Hay muchos hombres, como es usual en el café. Gaditanos, militares de paisano y forasteros. Pero no pocas mujeres comparten las mesas situadas en el patio y en las salas laterales, o se asoman a las barandillas del primer piso. Algunas son señoras respetables con maridos, parientes y amigos. Otras -Curra Vilches las disecciona con gracia y sin piedad- no lo parecen tanto. El Carnaval desmonta barreras, dejando en suspenso buena parte de las convenciones que, durante el resto del año, la ciudad mantiene con rigor extremo. Cádiz sigue abierta a todos, en estos tiempos convulsos que la convierten en una España en miniatura; pero cada cual conoce el lugar que le corresponde. Cuando se ignora o se olvida, no falta quien lo haga saber. Lo mismo con guerra y Cortes que sin ellas, los disfraces y la alegría carnavalesca no bastan para igualar lo imposible. Puede, piensa Lolita Palma, que algún día esos jóvenes filósofos liberales, los de las discusiones de café, los discursos políticos y las tertulias donde se barajan ilustración, pueblo y justicia, lo cambien todo. O puede que no. Al fin y al cabo, en San Felipe Neri se sientan sacerdotes, nobles, eruditos, abogados y militares. No hay allí comerciantes, tenderos ni pueblo bajo, aunque se diga hablar en nombre y representación de todos ellos. El rey sigue prisionero en Francia, y la soberanía nacional, tan debatida, no es más que unos cuantos pliegos de papel con el nombre de futura Constitución. Hasta en la común algarabía del café de Apolo, eso resulta evidente. Gaditanos, españoles, juntos pero no revueltos. O sólo hasta cierto punto.

- ¿Otra copita?

- Bueno -Lolita se deja servir más licor-. Pero tú quieres destruir mi reputación, primo.

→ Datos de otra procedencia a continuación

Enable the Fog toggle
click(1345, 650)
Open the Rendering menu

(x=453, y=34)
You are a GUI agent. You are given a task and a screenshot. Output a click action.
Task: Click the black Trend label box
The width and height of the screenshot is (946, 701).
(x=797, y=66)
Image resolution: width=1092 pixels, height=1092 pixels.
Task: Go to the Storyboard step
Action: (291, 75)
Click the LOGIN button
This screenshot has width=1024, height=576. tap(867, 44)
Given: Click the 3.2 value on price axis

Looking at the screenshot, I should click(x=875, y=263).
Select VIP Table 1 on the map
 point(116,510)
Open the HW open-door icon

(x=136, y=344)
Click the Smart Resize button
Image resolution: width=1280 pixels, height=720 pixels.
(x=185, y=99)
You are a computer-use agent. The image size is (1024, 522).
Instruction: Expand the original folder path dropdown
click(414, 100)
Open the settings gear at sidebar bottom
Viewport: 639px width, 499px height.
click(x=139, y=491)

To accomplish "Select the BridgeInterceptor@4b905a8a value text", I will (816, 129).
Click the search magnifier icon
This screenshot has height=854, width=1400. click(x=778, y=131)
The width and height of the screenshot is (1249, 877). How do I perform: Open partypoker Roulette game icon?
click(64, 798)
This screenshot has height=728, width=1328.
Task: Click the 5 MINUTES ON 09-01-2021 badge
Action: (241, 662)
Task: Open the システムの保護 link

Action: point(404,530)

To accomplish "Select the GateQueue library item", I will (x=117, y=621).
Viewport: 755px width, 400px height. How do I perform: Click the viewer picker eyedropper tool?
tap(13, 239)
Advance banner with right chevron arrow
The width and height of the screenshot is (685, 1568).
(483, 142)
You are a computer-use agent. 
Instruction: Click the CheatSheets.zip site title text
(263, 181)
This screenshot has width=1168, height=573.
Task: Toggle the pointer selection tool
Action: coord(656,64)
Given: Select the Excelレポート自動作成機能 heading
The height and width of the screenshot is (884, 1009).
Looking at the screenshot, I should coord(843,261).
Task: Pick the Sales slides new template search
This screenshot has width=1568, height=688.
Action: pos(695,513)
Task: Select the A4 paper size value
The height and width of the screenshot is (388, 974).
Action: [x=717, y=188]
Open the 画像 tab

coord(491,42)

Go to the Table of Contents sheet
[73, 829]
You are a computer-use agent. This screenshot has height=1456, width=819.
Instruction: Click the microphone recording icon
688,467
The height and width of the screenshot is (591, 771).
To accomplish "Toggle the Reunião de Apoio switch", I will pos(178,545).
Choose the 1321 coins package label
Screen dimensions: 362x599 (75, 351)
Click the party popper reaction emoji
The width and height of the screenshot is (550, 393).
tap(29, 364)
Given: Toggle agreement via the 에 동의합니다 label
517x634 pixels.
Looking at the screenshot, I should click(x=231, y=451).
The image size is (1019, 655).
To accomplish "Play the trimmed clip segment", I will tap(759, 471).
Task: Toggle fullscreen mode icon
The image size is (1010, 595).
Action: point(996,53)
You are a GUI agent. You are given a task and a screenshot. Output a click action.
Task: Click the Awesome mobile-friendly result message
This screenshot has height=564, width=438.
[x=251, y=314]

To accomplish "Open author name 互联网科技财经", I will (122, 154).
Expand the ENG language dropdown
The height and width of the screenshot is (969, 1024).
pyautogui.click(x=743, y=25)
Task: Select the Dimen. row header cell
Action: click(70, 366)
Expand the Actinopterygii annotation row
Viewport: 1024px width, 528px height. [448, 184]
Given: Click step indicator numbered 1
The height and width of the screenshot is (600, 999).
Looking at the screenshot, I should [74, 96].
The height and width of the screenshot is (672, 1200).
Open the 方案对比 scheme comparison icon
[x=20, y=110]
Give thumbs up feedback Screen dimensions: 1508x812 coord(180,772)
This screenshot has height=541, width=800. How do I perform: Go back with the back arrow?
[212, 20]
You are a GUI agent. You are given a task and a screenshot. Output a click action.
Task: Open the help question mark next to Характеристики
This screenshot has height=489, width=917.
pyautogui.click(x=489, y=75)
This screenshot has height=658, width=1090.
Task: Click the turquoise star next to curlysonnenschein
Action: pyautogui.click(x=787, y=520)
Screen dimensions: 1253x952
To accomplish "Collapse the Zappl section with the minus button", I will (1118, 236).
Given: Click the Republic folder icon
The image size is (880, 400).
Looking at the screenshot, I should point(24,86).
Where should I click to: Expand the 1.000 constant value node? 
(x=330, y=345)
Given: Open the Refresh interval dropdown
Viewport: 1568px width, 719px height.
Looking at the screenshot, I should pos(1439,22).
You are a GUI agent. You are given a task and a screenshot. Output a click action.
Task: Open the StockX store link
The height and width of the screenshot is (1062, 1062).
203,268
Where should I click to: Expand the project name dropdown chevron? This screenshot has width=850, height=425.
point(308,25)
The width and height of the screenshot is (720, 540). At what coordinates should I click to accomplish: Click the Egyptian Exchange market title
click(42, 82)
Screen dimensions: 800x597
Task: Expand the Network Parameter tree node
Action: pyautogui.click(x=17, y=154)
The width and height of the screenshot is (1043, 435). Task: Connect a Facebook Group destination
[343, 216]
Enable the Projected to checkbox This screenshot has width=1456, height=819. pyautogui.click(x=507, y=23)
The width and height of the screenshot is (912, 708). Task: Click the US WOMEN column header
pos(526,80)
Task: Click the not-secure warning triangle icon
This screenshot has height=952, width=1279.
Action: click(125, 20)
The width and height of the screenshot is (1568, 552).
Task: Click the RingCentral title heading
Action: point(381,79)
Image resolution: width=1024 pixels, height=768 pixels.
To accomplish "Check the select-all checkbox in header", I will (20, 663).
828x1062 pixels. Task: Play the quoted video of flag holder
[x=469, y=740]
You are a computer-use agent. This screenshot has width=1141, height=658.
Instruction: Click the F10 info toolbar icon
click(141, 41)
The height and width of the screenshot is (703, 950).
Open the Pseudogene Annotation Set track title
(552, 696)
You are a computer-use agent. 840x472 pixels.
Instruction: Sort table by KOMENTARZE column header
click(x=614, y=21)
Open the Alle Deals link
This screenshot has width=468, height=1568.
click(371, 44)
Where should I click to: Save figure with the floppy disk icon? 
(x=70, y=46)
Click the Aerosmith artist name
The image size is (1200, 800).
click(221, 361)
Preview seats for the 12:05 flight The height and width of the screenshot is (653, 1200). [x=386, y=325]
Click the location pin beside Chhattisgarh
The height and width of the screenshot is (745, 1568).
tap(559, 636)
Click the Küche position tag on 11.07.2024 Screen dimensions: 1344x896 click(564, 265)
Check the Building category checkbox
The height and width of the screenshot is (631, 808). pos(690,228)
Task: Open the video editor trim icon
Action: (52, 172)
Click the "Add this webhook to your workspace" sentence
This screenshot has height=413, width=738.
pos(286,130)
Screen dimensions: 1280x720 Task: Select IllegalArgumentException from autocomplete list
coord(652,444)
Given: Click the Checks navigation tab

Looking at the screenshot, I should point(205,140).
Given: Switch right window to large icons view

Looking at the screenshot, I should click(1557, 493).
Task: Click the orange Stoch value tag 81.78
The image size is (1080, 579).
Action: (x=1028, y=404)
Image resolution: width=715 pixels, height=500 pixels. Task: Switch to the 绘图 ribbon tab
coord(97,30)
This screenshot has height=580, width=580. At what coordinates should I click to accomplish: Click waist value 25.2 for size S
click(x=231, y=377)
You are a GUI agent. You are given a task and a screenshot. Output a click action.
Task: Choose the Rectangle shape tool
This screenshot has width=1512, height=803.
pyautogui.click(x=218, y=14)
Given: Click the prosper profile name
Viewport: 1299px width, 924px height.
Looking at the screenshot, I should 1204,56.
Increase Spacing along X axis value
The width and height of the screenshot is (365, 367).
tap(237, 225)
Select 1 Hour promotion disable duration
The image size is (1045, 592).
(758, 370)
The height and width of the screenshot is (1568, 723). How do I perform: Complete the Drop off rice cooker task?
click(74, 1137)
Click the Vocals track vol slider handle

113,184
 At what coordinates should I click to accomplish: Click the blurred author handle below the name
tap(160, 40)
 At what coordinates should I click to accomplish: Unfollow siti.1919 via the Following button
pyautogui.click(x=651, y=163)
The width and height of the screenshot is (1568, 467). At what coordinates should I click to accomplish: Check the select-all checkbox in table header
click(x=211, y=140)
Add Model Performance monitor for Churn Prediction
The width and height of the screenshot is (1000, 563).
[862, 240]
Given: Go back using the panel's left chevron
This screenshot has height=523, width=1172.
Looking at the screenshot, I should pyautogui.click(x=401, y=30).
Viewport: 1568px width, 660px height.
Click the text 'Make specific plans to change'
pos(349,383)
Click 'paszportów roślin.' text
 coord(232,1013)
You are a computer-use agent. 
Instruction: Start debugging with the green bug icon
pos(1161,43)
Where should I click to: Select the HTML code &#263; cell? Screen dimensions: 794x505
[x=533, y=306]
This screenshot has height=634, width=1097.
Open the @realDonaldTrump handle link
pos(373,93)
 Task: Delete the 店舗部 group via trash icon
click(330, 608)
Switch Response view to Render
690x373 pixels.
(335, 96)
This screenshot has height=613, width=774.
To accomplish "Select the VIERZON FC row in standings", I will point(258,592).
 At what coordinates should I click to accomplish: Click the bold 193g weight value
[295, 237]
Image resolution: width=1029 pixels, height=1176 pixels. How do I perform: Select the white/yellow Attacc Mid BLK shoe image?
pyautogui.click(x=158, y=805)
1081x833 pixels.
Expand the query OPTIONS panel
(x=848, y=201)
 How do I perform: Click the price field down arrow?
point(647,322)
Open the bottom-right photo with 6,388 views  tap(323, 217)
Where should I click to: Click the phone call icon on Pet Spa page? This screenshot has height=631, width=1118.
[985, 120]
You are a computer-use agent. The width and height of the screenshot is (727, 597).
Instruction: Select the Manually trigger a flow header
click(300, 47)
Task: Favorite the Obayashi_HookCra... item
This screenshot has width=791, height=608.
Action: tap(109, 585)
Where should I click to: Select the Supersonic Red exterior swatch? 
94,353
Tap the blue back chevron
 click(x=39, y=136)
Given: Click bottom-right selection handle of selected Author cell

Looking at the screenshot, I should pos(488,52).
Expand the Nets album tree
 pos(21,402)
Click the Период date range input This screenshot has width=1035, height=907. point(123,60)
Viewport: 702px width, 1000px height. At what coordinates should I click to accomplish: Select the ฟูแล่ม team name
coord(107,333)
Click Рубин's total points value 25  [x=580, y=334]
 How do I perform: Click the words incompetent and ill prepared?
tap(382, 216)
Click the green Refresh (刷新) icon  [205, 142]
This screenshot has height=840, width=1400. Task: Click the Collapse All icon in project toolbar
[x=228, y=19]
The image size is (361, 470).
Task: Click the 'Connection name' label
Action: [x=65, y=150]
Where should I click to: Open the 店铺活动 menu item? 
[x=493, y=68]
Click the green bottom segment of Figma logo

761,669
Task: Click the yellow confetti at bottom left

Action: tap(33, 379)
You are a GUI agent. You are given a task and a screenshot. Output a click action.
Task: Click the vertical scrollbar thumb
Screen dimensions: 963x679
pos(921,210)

- Pues mira a Curra… No hace ascos.

- Es que ella tiene poquísima vergüenza.

Sigue lloviendo confeti desde el piso de arriba, con efectos de nevada multicolor entre la luz de las bujías. Quitándose un guante, Lolita Palma retira unos papelillos de su copa y bebe despacio, a sorbos. Son muchas las máscaras que alcanza a ver desde donde está sentada: elegantes o no, delicadas, ingeniosas o vulgares; pero también gente vestida de diario, a cara descubierta. Y mientras pasea la vista por el salón, observando rostros e indumentarias, descubre a Pepe Lobo.

- ¿Ése no es tu corsario? -pregunta Curra Vilches, que por casualidad ha seguido la dirección de su mirada.

- Sí, es él.

- ¡Oye!… ¿Dónde vas?

Nunca llegará a saber Lolita Palma -aunque se lo preguntará el resto de su vida- qué la llevó esta noche de Carnaval en el café de Apolo a levantarse, para sorpresa del primo Toño y Curra Vilches, y acercarse a la mesa de Pepe Lobo al amparo del antifaz y la capa de dominó.

Puede que sea la tercera copa de rosoli la que le inspira esa audacia; o tal vez la embriaguez por cuya orilla se desliza, tan ligera y serena que afila sus sentidos en vez de embotárselos, provenga de la música, la nevada de papelillos de colores que llena de espacio corpóreo, irreal, entre las voces alegres y el humo de tabaco que flota en el aire, la distancia que los separa. El capitán de la Culebra está solo, aunque Lolita observa al acercarse que sobre el mármol de su mesa hay una botella y dos vasos. Viste la habitual casaca azul con botones dorados, abierta sobre un chaleco blanco y una camisa cuyo cuello rodea un ancho corbatín negro, y observa el ambiente del café con aire divertido, aunque un poco al margen; sin participar demasiado en la alegría que lo rodea. Al percatarse de una presencia cercana, Lobo alza la vista y ve a Lolita, justo en el momento en que ella se detiene. Los ojos verdes del marino, chispeantes a la luz de las bujías, la recorren de abajo arriba, hasta el antifaz y la capucha de seda negra que ella se ha subido mientras se acercaba. Luego vuelve a mirarla de arriba abajo. Es evidente que no la reconoce.

- Buenas noches, máscara -dice sonriendo.

El gesto, súbito, abre una brecha blanca entre las patillas espesas y morenas, en la piel atezada por el mar. Sin levantarse ni dejar de mirarla, Lobo se inclina un poco sobre la mesa, vierte aguardiente en su vaso y se lo ofrece a Lolita; y ésta, excitada por su propio atrevimiento -siente en ella las miradas horrorizadas de Curra Vilches y el primo Toño, que la vigilan de lejos-, lo acepta y lo lleva a los labios, bajo el antifaz, aunque apenas lo prueba: es un aguardiente fuerte, que quema la boca; con vago sabor a anís. Después le devuelve el vaso al marino, que sigue sonriendo.